嘗て死闘の最中に魔王から受けた背中の傷が日毎に蝕み英雄の魂を冥府へ誘おうとしていた、死期を感じたある日…彼は天使の丘と呼ばれる自身の一族が埋葬された墓所に立っていた。それは神の啓示だったのか死を間際にした己の幻覚だったのか…美しい天使が告げたのだ。

 

 

 「魔王の肉体が滅ぼされ7年目の今日、再び地上に復活すべく魔王の遺骸が姿を見せます。」

 

 

 天使は告げる、英雄の背から広がる痛みは伯爵の呪いによるもので彼の命の灯は15日だと…。死告天使は絶望を伝え、同時に一筋の光も彼に与えた。

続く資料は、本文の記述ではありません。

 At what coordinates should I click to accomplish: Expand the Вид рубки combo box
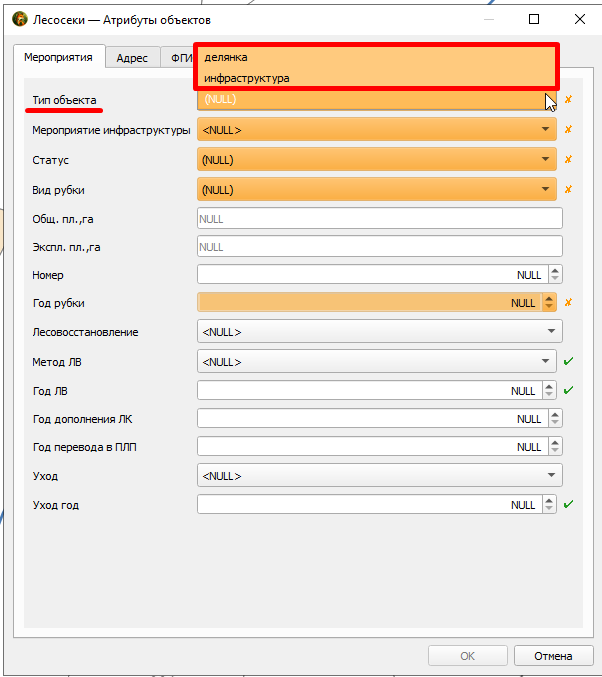click(377, 189)
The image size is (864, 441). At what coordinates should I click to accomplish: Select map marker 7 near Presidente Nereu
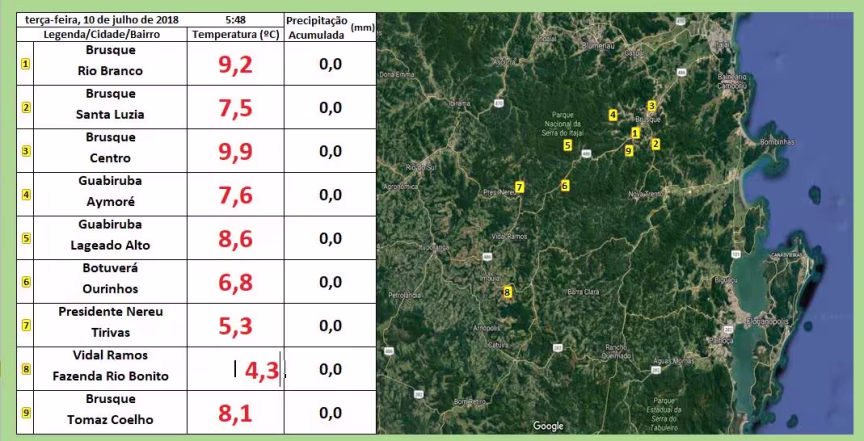(519, 187)
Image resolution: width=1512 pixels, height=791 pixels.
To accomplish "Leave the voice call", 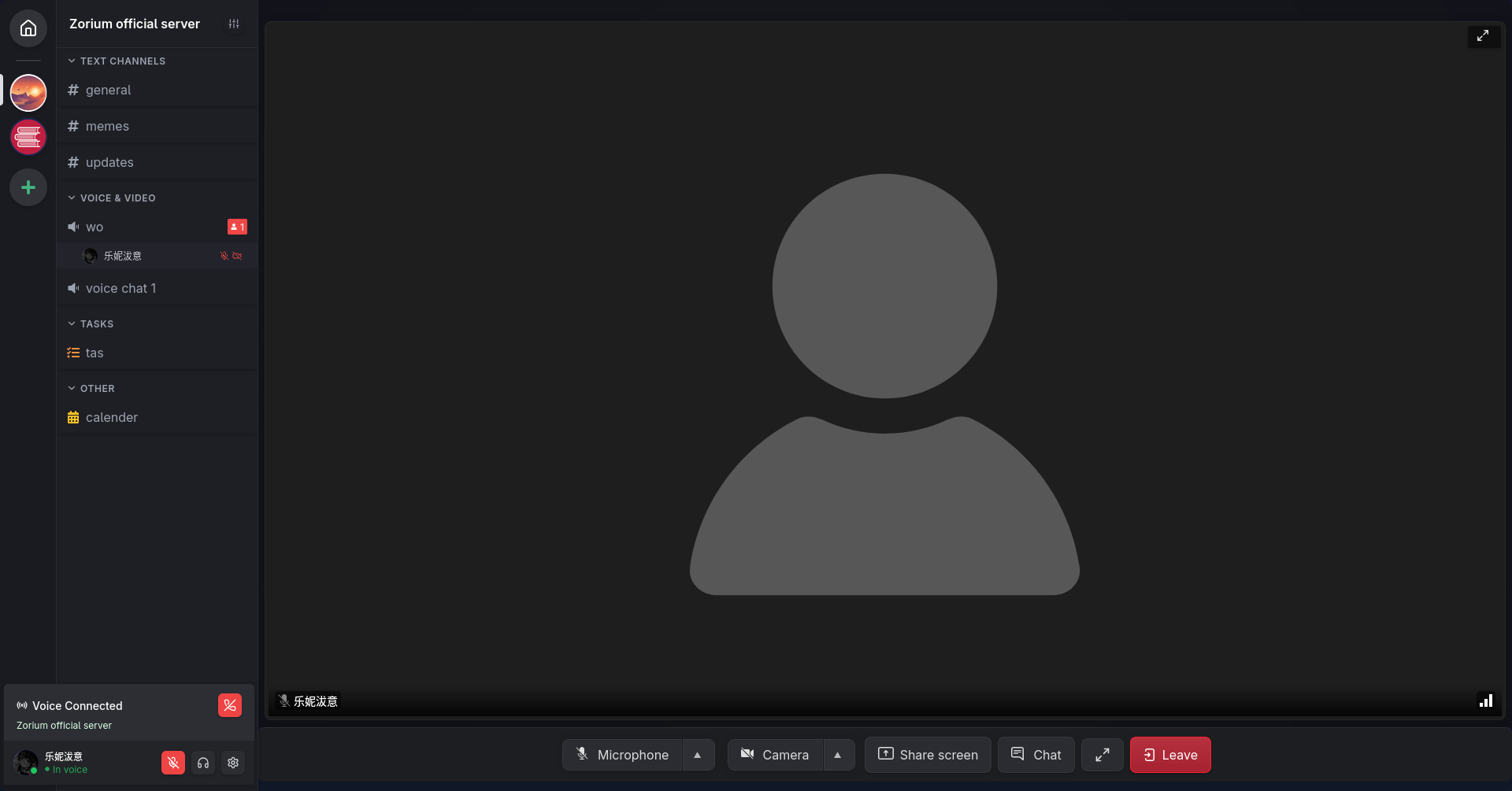I will coord(1170,755).
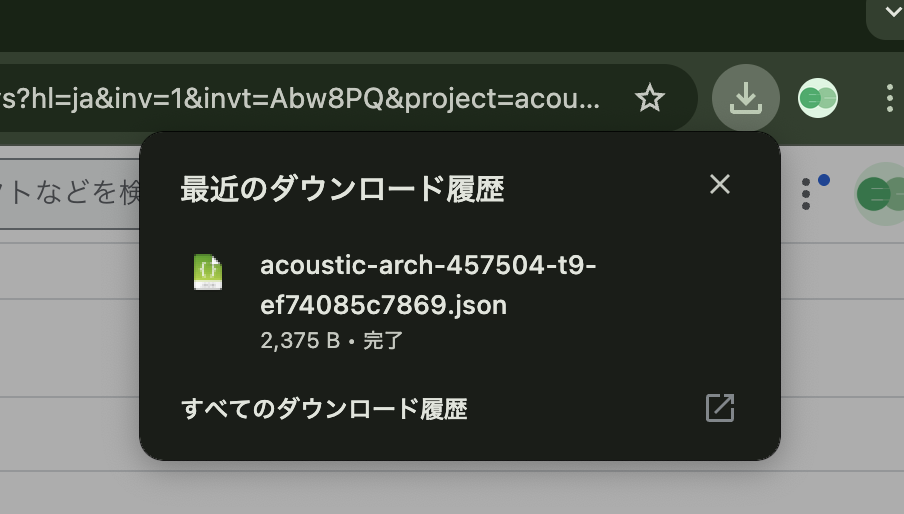Expand the tab search chevron dropdown

click(x=892, y=13)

ドラキュラの遺骸を揃えて焼き払うことで死の宿命から逃れられると。

 

 

 二度目の旅路を終えた偉丈夫は愛する妻と共に村に落ち着き、子にも恵まれて穏やかな余生を過ごしたと文献には記されている。

 

 

 

 さて、ドラキュラの遺骸を集めた英雄の冒険譚から50年の月日が経った頃、…再び魔王の遺骸は現世に出現したのであった。白と黒、二人の青年による互いに友を想う心、絆…羨望と嫉視。

 

 複雑な感情と相互の人間関係が絡み合った…そう、まるで協奏曲(コンチェルト)のような物語を書いた本があったという。

 

 

 この文献の様に世界各地には当時の詩人や作家が遺した悪魔城絡みの文献や民謡、御伽話が残っている。世界各地を巡りこれらの記述を集めて調べ上げ、歴史を管理する【エルゴス】と呼ばれる組織も存在する…然しながらこの組織の総力を以てしてもこの遺骸を巡る冒険に関する情報は殆ど入手できていないらしい。

 

 というのも1748年の悪魔城冒険譚―――便宜上、"白夜物語"と呼ばせてもらう―――こちらは情報が錯綜しすぎていてどれが真の歴史なのか未だ裏取りが取れていないというのが現状なのだ。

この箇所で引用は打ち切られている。